It had been a good question.
Just who
was
he working for?
 
George stopped running, ducked down behind a dustbin and froze.
Debits and credits time. On the negative side, he was lost, confused, penniless, naked, in an unfamiliar and distinctly economy-class body and on the run from a livid sculptress and a fire-breathing dragon. On the positive side, he was alive. He closed his eyes and allowed himself to relax. On balance, he was further up the ladders than down the snakes, by something in the order of a thousand per cent.
About four minutes later, he solved the clothing and money problem by jumping out on an unsuspecting passerby, knocking him silly with a broken bicycle pump he'd found in the dustbin and helping himself to his victim's personal effects.

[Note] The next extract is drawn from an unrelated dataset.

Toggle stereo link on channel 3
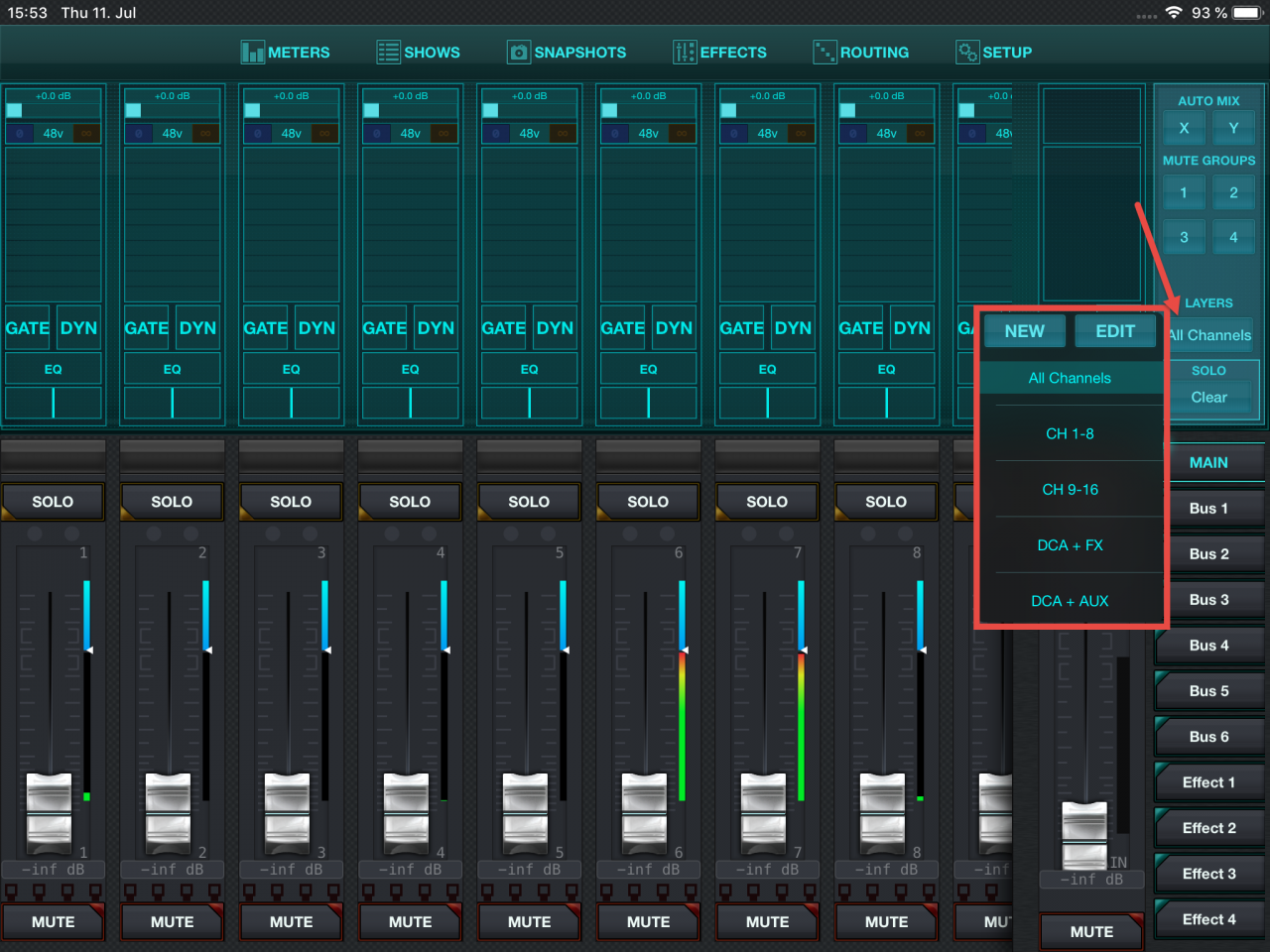1270x952 pixels. coord(324,133)
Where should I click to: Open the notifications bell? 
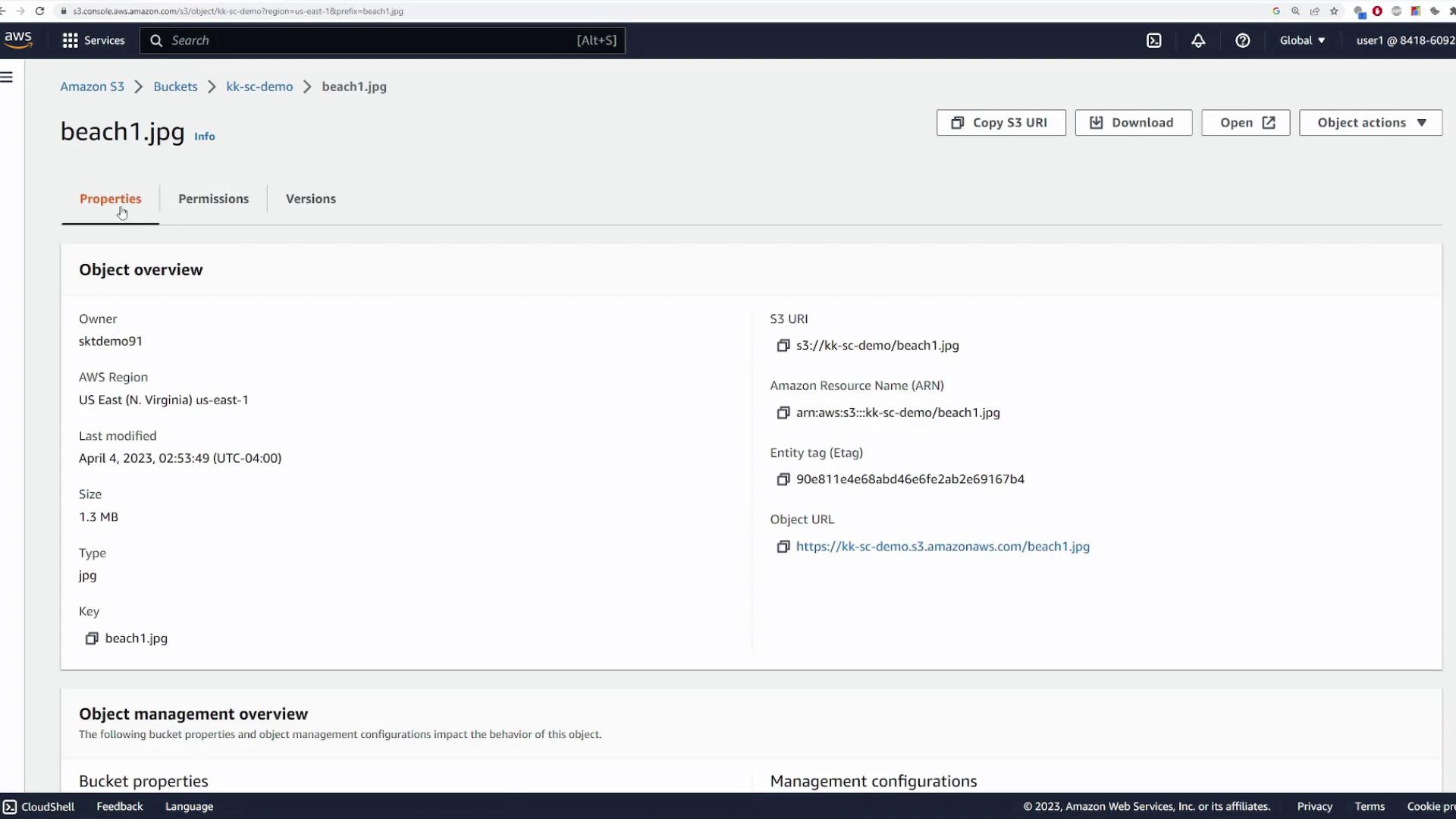pyautogui.click(x=1198, y=41)
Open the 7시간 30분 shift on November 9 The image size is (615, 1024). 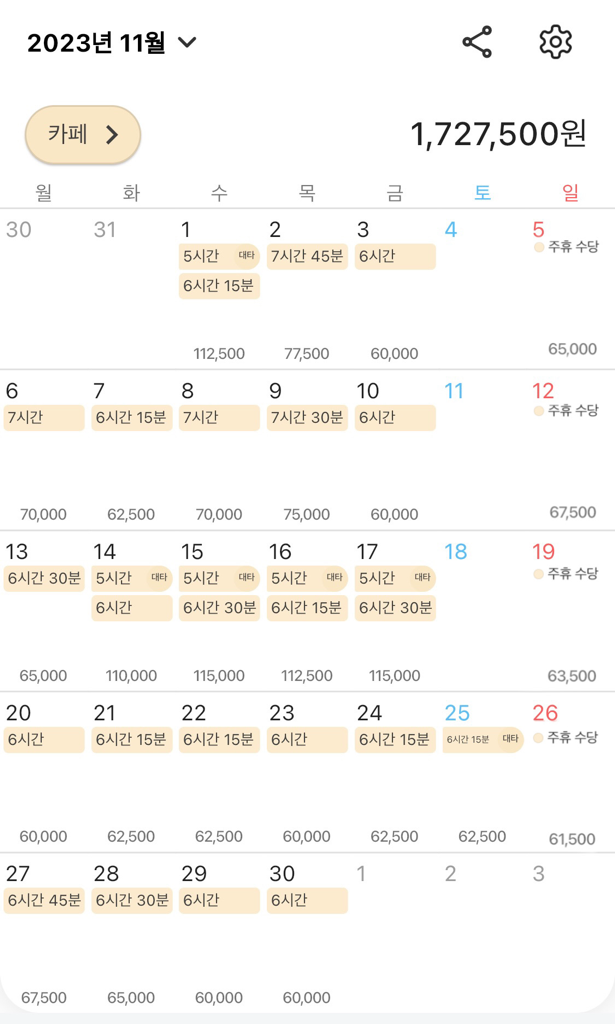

Fortunately, he and his unwitting benefactor were more or less the same size, although personally George wouldn't have chosen a lilac shirt to go with a navy blue jacket. But there; muggers can't be choosers. The shoes hurt his feet, but not nearly as much as the pavement would have done.
An appropriate moment, he told himself as he sauntered down the alleyway into New Street, to draw up an agenda. It went as follows:
1. Find and scrag that bastard dragon.
2. Easier soliloquised than done, of course. He still wasn't a hundred per cent at home in this century and maybe he was missing a trick somewhere, but he had arrived at the conclusion that the old Wormex™-in-the-water-supply tactic was going to be out of place here; although, to judge by the stuff he'd had in his whisky, a stiff dose of dragon powder could only improve the taste.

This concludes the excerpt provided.